BAGIAN TEKS
╭──

Assalamu’alaikum wr. wb.
Seorang sahabat (guru besar/profesor sebuah perguruan tinggi
negeri di Jawa Timur) telah menyampaikan pertanyaan via WhatsApp
dengan pertanyaan sebagai berikut:
Menanggapi
tulisan panjenengan yang berjudul ”Ketika
Adik Tidak Mau Membagi Harta Warisan Sesuai Dengan Hukum Islam (I)”, kok seperti bertentangan dengan hadits ini: Dari Abu
Hurairah radhiyallahu ‘anhu, bahwa seorang laki-laki
bertanya kepada Rasulullah shallallahu ‘alaihi wa sallam: “Ayahku telah meninggal dunia dan meninggalkan harta, namun dia
tidak memberi wasiat terhadap harta yang ditinggalkannya. Dapatkah harta itu
menghapus dosa-dosanya jika harta tersebut saya sedekahkan atas namanya?”. Beliau
menjawab: “Ya”. (H.R. Muslim, Shahih Nomor 3081).
TANGGAPAN
Berikut ini saya kutibkan hadits yang panjenengan maksud
secara lengkap:
حَدَّثَنَا يَحْيَى بْنُ أَيُّوبَ
وَقُتَيْبَةُ بْنُ سَعِيدٍ وَعَلِيُّ بْنُ حُجْرٍ قَالُوا حَدَّثَنَا إِسْمَعِيلُ
وَهُوَ ابْنُ جَعْفَرٍ عَنْ الْعَلَاءِ عَنْ أَبِيهِ عَنْ أَبِي هُرَيْرَةَ أَنَّ
رَجُلًا قَالَ لِلنَّبِيِّ صَلَّى اللهُ عَلَيْهِ وَسَلَّمَ إِنَّ أَبِي مَاتَ
وَتَرَكَ مَالًا وَلَمْ يُوصِ فَهَلْ يُكَفِّرُ عَنْهُ أَنْ أَتَصَدَّقَ عَنْهُ
قَالَ نَعَمْ.

╰──

DAFTAR DATA
╭──

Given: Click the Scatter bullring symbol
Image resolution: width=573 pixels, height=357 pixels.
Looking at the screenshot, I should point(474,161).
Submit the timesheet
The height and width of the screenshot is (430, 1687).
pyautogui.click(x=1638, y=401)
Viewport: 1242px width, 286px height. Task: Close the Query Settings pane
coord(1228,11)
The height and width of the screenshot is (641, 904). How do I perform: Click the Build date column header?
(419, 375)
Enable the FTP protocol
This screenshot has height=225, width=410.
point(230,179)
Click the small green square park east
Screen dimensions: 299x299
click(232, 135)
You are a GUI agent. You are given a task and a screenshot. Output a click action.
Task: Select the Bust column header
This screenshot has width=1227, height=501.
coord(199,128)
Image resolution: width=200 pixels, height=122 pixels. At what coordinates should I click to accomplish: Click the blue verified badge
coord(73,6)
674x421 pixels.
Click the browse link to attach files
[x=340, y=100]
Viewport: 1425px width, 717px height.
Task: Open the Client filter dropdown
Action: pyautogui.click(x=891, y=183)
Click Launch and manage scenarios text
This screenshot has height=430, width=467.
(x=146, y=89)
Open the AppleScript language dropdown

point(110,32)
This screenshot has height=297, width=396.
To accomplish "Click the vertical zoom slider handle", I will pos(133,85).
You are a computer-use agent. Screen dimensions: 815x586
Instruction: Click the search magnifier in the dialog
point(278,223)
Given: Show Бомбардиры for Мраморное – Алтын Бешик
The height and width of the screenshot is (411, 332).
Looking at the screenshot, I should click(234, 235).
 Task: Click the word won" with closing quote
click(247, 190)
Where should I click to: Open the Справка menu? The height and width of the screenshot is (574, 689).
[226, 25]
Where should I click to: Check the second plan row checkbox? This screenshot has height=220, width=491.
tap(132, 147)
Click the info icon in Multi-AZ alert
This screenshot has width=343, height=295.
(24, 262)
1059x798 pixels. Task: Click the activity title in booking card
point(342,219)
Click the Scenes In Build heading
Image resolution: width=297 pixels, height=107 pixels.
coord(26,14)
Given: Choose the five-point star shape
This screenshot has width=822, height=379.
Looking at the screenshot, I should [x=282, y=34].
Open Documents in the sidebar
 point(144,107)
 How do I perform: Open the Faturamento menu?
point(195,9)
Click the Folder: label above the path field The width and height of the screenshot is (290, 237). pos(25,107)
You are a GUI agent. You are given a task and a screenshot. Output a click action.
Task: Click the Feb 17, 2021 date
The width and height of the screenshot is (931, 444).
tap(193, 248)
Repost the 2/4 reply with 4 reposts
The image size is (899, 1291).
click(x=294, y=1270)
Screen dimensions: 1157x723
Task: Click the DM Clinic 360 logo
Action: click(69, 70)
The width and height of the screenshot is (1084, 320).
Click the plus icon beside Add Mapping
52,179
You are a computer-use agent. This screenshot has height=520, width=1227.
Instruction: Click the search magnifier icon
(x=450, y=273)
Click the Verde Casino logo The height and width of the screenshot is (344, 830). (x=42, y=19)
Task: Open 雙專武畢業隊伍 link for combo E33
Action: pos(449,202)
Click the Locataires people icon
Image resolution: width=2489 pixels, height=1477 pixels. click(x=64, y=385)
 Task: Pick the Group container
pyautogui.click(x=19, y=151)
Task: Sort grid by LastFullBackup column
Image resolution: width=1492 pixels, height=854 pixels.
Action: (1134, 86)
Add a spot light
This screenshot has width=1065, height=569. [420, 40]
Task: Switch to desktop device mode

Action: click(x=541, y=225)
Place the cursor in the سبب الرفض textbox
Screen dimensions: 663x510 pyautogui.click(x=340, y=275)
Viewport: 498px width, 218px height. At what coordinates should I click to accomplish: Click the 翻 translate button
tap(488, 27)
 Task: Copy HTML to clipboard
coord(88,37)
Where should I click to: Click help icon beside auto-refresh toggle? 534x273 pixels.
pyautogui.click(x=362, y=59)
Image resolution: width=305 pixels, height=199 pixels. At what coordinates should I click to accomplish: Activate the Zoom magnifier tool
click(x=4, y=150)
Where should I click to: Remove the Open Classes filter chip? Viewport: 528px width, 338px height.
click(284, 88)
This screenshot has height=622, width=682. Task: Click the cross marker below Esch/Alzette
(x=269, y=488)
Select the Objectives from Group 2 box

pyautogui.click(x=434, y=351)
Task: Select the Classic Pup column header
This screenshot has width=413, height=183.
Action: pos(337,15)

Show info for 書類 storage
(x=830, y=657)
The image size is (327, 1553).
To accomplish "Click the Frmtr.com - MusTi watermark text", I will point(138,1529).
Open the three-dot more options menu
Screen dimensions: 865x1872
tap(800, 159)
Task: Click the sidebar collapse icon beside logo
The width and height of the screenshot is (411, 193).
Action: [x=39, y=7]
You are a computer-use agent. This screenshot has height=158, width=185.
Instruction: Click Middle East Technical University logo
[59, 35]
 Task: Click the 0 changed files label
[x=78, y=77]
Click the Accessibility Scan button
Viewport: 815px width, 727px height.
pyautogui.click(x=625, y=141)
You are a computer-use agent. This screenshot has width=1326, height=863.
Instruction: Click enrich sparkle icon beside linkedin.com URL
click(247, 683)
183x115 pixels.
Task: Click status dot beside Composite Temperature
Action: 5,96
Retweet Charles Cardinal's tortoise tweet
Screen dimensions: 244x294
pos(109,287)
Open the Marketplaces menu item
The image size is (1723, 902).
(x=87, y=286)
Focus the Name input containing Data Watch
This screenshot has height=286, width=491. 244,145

╰──

DAFTAR TUGAS
A – Dalam bagian teks, lewat aplikasi apa sahabat itu mengirimkan pertanyaannya?
B – Tuliskan kembali isi bagian teks di antara "Seorang sahabat (guru" dan "Shahih Nomor 3081).", termasuk kedua batas itu.

TUGAS TERJAWAB
A – Lewat WhatsApp.

B –
Seorang sahabat (guru besar/profesor sebuah perguruan tinggi
negeri di Jawa Timur) telah menyampaikan pertanyaan via WhatsApp
dengan pertanyaan sebagai berikut:
Menanggapi
tulisan panjenengan yang berjudul ”Ketika
Adik Tidak Mau Membagi Harta Warisan Sesuai Dengan Hukum Islam (I)”, kok seperti bertentangan dengan hadits ini: Dari Abu
Hurairah radhiyallahu ‘anhu, bahwa seorang laki-laki
bertanya kepada Rasulullah shallallahu ‘alaihi wa sallam: “Ayahku telah meninggal dunia dan meninggalkan harta, namun dia
tidak memberi wasiat terhadap harta yang ditinggalkannya. Dapatkah harta itu
menghapus dosa-dosanya jika harta tersebut saya sedekahkan atas namanya?”. Beliau
menjawab: “Ya”. (H.R. Muslim, Shahih Nomor 3081).